The United States Senate last week passed a resolution overturning the US Department of Agriculture rule allowing Paraguayan fresh beef imports. The next step in the process in the House of Representatives where the show of bipartisan consensus is expected to be repeated, reported the US Beef Newsletter.

 Last November, USDA’s Animal and Plant Health Inspection Service finalized a rule allowing fresh beef imports from Paraguay. The new rule with certain conditions, if foot-and-mouth disease has not been diagnosed in the exporting region over the past year; beef must also originate from an area where the disease has not been detected over an imported animal’s lifespan and those animals are subject to inspection before and after death.

While USDA says its risk analysis determined Paraguay beef can be safely imported, many in the US agriculture industry reacted strongly arguing that the USDA’s analysis was based on flawed data. They also believe Paraguay’s inspection processes are not up to U.S. Standards.

Those concerns got the attention of Congressional lawmakers, who initiated a process known as the Congressional Review Act. The process allows them to overturn rules enacted by the president and executive branch agencies with a simple majority vote.

Senators from cattle growing states, Jon Tester, D- Montana, and Mike Rounds, R- South Dakota introduced the Senate legislation and in remarks before the vote, Tester said President Biden, “butchered” the decision on Paraguayan imports.

“By cutting corners to resume beef imports from a country with a recent history of foot and mouth disease, the Biden Administration is jeopardizing our food supply and giving Montana consumers and producers a raw deal,” he said. “We cannot allow beef imports from Paraguay until we have data that shows they are meeting same high animal health standards as American ranchers.”

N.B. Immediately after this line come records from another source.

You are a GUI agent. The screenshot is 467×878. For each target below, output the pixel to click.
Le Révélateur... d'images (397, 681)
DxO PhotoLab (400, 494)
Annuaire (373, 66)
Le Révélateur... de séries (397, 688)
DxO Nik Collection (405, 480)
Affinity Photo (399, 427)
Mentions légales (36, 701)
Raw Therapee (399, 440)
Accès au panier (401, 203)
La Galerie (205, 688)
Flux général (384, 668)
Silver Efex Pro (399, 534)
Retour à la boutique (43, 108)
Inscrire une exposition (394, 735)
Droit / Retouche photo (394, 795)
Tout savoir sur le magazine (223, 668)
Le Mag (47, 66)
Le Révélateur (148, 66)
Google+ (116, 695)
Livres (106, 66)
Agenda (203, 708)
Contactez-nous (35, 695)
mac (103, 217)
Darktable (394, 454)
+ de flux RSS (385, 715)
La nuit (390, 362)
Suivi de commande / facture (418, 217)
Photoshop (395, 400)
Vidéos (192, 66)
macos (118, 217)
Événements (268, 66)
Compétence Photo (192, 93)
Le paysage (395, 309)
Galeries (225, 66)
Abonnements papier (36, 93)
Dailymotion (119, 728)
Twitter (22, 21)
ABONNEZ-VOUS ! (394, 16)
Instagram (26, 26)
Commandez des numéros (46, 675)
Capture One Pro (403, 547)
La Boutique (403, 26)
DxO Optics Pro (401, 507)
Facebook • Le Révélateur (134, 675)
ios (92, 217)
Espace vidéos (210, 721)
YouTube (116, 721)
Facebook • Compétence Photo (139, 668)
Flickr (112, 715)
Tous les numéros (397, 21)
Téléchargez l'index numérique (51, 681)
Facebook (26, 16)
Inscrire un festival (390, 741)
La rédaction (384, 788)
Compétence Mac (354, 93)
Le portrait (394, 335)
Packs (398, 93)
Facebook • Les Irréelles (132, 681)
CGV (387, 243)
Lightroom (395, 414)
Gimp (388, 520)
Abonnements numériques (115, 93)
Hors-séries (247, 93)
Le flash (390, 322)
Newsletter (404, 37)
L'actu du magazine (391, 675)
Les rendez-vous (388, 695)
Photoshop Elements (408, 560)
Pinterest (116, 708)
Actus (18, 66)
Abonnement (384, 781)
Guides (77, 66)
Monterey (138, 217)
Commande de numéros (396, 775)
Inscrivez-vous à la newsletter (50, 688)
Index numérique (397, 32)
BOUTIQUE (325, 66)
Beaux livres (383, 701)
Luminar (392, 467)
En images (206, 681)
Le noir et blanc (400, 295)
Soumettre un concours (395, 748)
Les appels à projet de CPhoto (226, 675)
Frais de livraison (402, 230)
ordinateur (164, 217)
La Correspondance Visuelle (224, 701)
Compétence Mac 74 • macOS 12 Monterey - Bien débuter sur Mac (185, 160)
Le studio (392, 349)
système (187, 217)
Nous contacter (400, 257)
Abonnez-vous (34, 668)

Groups endorsing the resolution include the National Cattlemen’s Beef Association, the United States Cattlemen’s Association, R-CALF USA, the Livestock Marketing Association, the National Farmers Union and multiple state-level organizations. As expected, NCBA applauded the Senate’s vote.

“Our animal health standards are second to none, and we must be vigilant in protecting the U.S. cattle herd from harmful foreign animal diseases that could have a devastating impact on U.S. agriculture,” NCBA President Marke Eisele said. “Paraguay’s history of foot-and-mouth disease is a great concern, and anyone who wishes to trade with the United States must demonstrate they can.

If lawmakers from the House of Representatives pass the resolution, it would then go to President Biden for his approval.

Biden could still veto the legislation. However, the Senate’s 70-25 vote indicates they likely have more than the two-thirds majority required to override a veto. In that scenario, the resolution’s fate would again depend on the House, which would need two-thirds of its members to also override the president.